Materials provided section start

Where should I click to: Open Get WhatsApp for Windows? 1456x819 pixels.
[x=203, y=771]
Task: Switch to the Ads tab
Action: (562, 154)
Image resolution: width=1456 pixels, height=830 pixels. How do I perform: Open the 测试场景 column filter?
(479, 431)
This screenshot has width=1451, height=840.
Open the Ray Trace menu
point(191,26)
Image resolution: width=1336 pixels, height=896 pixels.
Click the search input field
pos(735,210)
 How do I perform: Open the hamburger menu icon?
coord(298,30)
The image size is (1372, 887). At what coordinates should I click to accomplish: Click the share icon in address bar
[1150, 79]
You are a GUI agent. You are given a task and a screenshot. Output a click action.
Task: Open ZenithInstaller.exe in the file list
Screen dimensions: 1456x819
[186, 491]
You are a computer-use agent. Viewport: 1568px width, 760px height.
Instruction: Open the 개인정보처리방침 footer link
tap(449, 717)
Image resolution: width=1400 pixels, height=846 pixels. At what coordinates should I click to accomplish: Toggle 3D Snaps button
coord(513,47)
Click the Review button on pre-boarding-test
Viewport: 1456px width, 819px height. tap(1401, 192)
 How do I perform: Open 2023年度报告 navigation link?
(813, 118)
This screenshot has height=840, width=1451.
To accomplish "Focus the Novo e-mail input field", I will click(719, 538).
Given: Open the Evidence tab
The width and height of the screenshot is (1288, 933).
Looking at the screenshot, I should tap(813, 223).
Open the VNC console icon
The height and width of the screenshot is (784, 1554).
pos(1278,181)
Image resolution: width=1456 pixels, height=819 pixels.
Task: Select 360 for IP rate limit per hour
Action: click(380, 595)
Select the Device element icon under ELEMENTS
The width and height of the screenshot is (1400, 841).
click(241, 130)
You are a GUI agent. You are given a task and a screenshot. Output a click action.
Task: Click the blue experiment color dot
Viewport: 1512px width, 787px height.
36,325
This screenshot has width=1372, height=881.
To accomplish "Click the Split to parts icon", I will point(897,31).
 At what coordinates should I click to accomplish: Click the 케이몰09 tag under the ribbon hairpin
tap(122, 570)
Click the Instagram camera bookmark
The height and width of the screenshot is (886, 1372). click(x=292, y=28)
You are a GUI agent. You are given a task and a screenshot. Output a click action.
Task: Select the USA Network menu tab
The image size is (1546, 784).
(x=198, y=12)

Materials provided section end

#### Problem description
Where the string "This" appears in a line of the entries above, return that line.

#### Expected answer
This screenshot has width=1451, height=840.
This screenshot has height=840, width=1451.
This screenshot has width=1372, height=881.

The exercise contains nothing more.